La sessione invernale del Parlamento federale è terminata. Il Parlamento ha dovuto esaminare di nuovo l'iniziativa contro gli Accordi bilaterali dell'UDC. La questione è stata breve e molto chiara: il Consiglio nazionale ha detto no con 142 voti contro 53. Ancora più chiara è stata la decisione del Consiglio degli Stati, dove l'iniziativa è stata respinta con 37 voti favorevoli e 5 contrari. Con il voto finale del Parlamento, la fase di consultazione si conclude e la votazione popolare si avvicina. L'iniziativa contro gli Accordi bilaterali dovrebbe essere presentata alle urne il 17 maggio 2020.

In gioco gli Accordi bilaterali I

Quest’anno gli elettori svizzeri dovranno quindi decidere se mantenere la via bilaterale o disdire l'intero pacchetto di accordi con l'UE dopo 17 anni. Infatti, sebbene l'UDC abbia banalizzato la sua proposta chiamandola "Iniziativa per la limitazione", vuole proprio fissare nella Costituzione la cessazione della libera circolazione delle persone e con essa gli Accordi bilaterali I. A causa della cosiddetta "clausola ghigliottina", la libera circolazione delle persone non può essere interrotta singolarmente, ma solo insieme a tutto il pacchetto degli altri sei accordi (ricerca, agricoltura, trasporto aereo e terrestre, ostacoli tecnici al commercio, appalti pubblici).
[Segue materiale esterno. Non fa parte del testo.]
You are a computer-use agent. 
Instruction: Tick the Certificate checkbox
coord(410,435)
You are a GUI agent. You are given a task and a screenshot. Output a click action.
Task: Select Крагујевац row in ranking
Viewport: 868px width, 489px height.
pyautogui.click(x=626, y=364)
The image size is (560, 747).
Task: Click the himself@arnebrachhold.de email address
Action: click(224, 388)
Il Consiglio nazionale e il Consiglio degli Stati confermano la via bilaterale

I risultati della votazione finale della sessione invernale mostrano chiaramente che né il Consiglio nazionale né il Consiglio degli Stati approvano l'iniziativa contro gli Accordi bilaterali. Il Parlamento svizzero apprezza il valore della libera circolazione delle persone e riconosce i numerosi vantaggi che gli Accordi bilaterali offrono alla Svizzera. Condivide dunque il parere del Consiglio federale, che raccomanda chiaramente di respingere questa pericolosa iniziativa.

Lotta per una Svizzera aperta e sovrana

aperta+sovrana è convinta della via bilaterale. Da quando l'iniziativa è stata lanciata nell'ottobre 2017, abbiamo lavorato con impegno insieme ai nostri partner dell'alleanza provenienti dalla politica, dall'economia, dalla ricerca, dalla cultura e dalla società per un No alle urne. E siamo convinti di poter vincere questa battaglia. Infatti quasi nessuna iniziativa in passato è stata così radicale come l'iniziativa contro gli Accordi bilaterali. Con questa iniziativa la Svizzera dovrebbe affrontare conseguenze ben peggiori rispetto all'iniziativa sull'immigrazione di massa del 2014, quando siamo stati esclusi da tre importanti programmi dell'UE (ricerca, scambio di studenti e promozione cinematografica). Il testo dell'iniziativa stabilisce chiaramente che la Svizzera deve porre fine alla libera circolazione delle persone entro un anno. L'iniziativa non lascia quindi alcun margine di manovra al Consiglio federale. Tuttavia, non solo il governo nazionale non avrebbe libertà di movimento se l'iniziativa contro i Bilaterali fosse accettata, ma anche tutti i cittadini svizzeri avrebbero da subito meno libertà. Semestri di scambio in Francia, lavoro in Germania o soggiorni linguistici più lunghi in Irlanda non sarebbero più possibili senza la libera circolazione delle persone.